Pensionskasse Basel-Stadt -

Pensionskasse Basel-Stadt - Vorsorge verpflichtet

Der Vorsorgeausweis

Wann erhalten Sie einen Vorsorgeausweis?

Jeweils im Frühjahr erhalten Sie automatisch von uns Ihren Vorsorgeausweis, welcher Ihnen den aktuellen Stand Ihrer Vorsorge per 1. Januar des neuen Jahrs zeigt.

 

Verändert sich unterjährig Ihre Vorsorgesituation massgeblich, so erhalten Sie ebenfalls einen Vorsorgeausweis auf den Zeitpunkt, ab welchem die individuellen Änderungen eintreten:

 

  • bei Lohnänderungen >10%

  • bei Beschäftigungsgradänderungen >10%

  • nach Zahlungseingängen bzw.
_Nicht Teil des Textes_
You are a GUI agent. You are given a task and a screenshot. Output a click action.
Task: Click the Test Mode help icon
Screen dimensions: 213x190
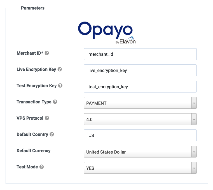pyautogui.click(x=41, y=167)
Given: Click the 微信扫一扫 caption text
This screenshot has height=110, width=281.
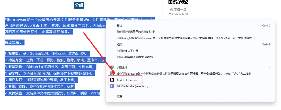Looking at the screenshot, I should pyautogui.click(x=178, y=10).
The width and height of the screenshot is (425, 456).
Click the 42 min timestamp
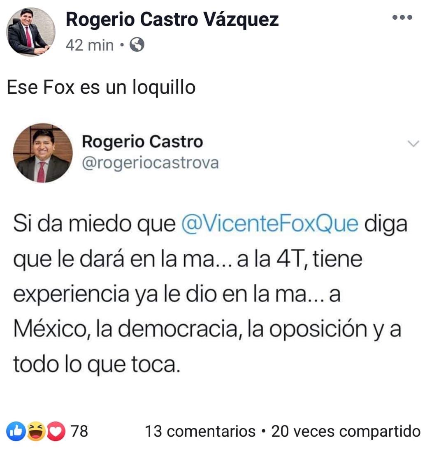(x=90, y=45)
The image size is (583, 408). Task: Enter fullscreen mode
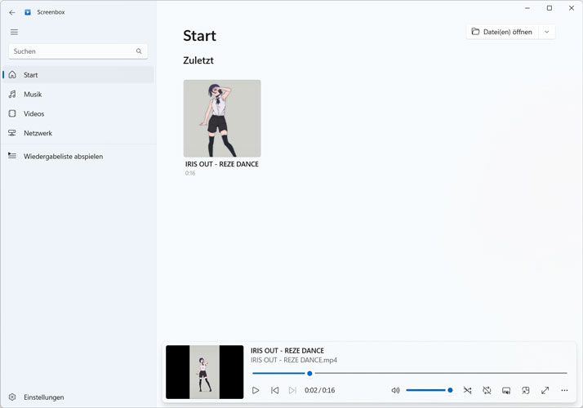click(545, 391)
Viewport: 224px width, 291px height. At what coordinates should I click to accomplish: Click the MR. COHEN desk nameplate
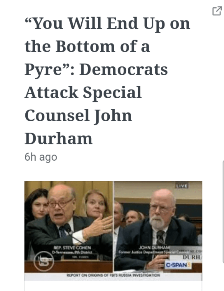[80, 257]
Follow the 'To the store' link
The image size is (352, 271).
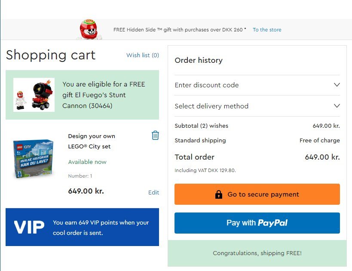coord(267,30)
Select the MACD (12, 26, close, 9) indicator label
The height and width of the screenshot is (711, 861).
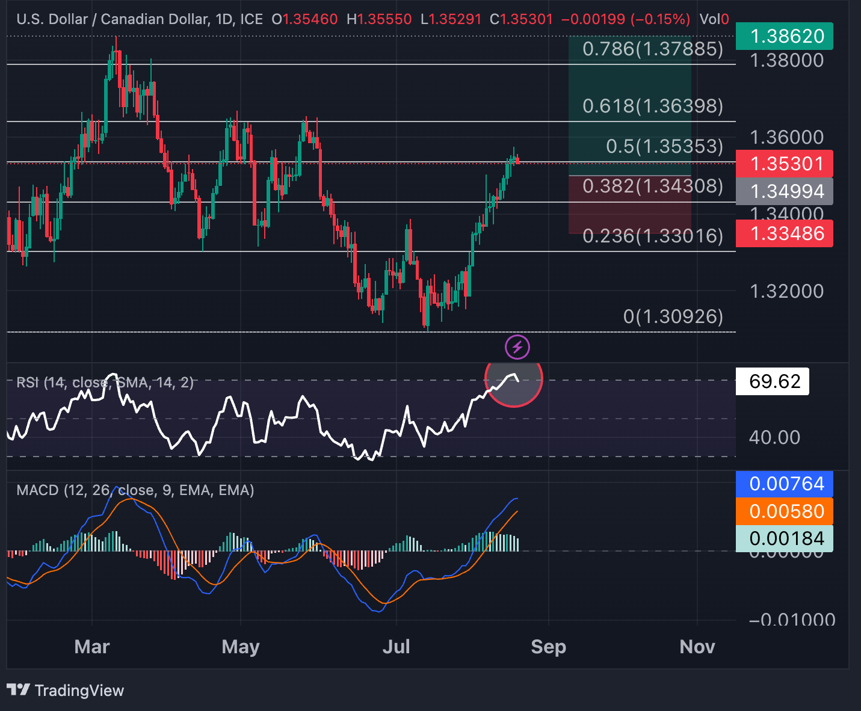point(135,490)
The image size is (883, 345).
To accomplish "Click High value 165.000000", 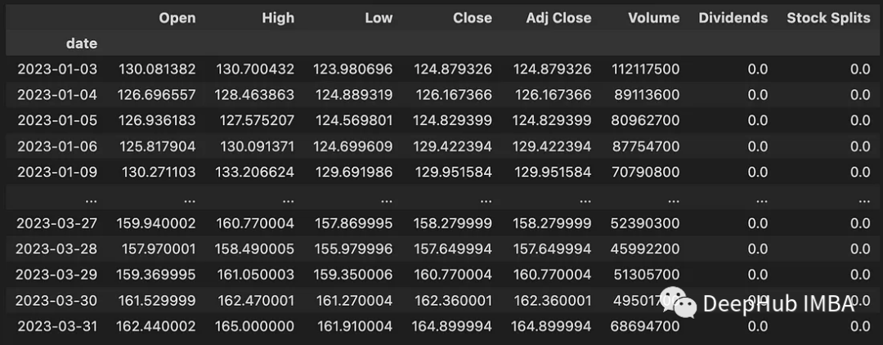I will pyautogui.click(x=254, y=326).
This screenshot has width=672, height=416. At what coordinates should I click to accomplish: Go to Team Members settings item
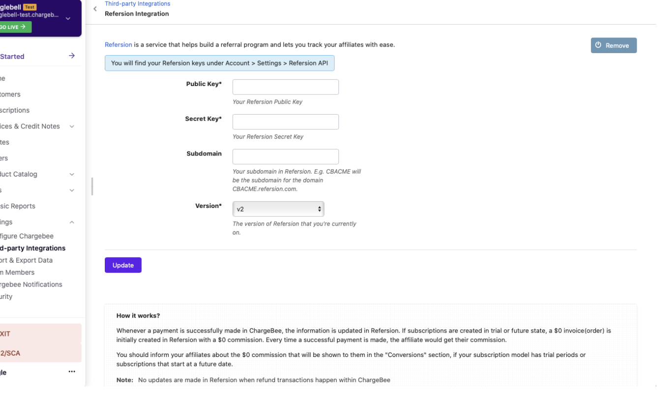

Einkäufen

  • bei Vorbezügen für Wohneigentum sowie bei Scheidung

     

Auf Wunsch lassen wir Ihnen gerne auch für die Abklärung persönlicher Vorsorgebedürfnisse einen Vorsorgeausweis per gewünschten Zeitpunkt zukommen.

 

Bitte beachten Sie, dass der Vorsorgeausweis grundsätzlich im Zeitpunkt der Erstellung rein informativen Charakter hat. Bei den Angaben auf dem Vorsorgeausweis handelt es sich unter anderem um eine Zusammenstellung der bestehenden bzw. der voraussichtlichen Vorsorgeansprüche, aus welchen keine Rechtsansprüche abgeleitet werden können. Der Vorsorgeausweis ist deshalb unverbindlich. Allfällige Leistungen können erst im Vorsorgefall endgültig festgelegt werden und richten sich nach den reglementarischen Bestimmungen sowie dem Vorsorgeplan.

 

Nähere Details zum Vorsorgeausweis finden Sie in den Erläuterungen zum Vorsorgeausweis.

 


Projektion / Hochrechnung des Sparkapitals

Der Vorsorgeausweis weist die voraussichtlichen Altersleistungen ab Alter 58 aus.

 

Die Altersleistungen ergeben sich in einem Beitragsprimat aus dem auf einen bestimmten Zeitpunkt hochgerechneten Sparkapital, welches mit dem entsprechenden Umwandlungssatz multipliziert und so in eine lebenslängliche Altersrente umgewandelt wird.

 

Für die provisorische Berechnung dieser Altersleistungen ab Alter 58 wird zum Zeitpunkt der Erstellung des Vorsorgeausweises das vorhandene Sparkapital mit den voraussichtlichen künftigen Sparbeiträgen (basierend auf dem aktuell versicherten Lohn) hochgerechnet und verzinst. Der Zinssatz, welcher hierbei zur Anwendung gelangt, wird Projektionszinssatz genannt.

 

Die PKBS wendet zurzeit einen Projektionszinssatz von 1.5% an. Dieser Zinssatz kann stark vom Zinssatz abweichen, mit welchem die Sparkapitalien dann jeweils Ende Jahr effektiv verzinst werden. Aus diesem Grund sind Projektionen des Sparkapitals über einen längeren Zeitraum naturgemäss mit Unsicherheiten verbunden und können starke Schwankungen sowohl des Sparkapitals wie aber auch der Beträge der Altersrente zur Folge haben. Ein Rechtsanspruch auf die ausgewiesene Altersrente besteht aus diesem Grund nicht.